* **Records for this exercise**
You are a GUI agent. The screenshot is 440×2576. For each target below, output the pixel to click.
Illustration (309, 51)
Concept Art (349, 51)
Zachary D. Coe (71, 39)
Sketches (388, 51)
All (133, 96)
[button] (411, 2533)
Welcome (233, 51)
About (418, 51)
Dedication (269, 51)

* **Directions for this task**
Whatever appears in the material must be set down again, word for word.

* **Solution**
You are a GUI agent. The screenshot is 440×2576. For each target below, output the pixel to click.
Illustration (309, 51)
Concept Art (349, 51)
Zachary D. Coe (71, 39)
Sketches (388, 51)
All (133, 96)
[button] (411, 2533)
Welcome (233, 51)
About (418, 51)
Dedication (269, 51)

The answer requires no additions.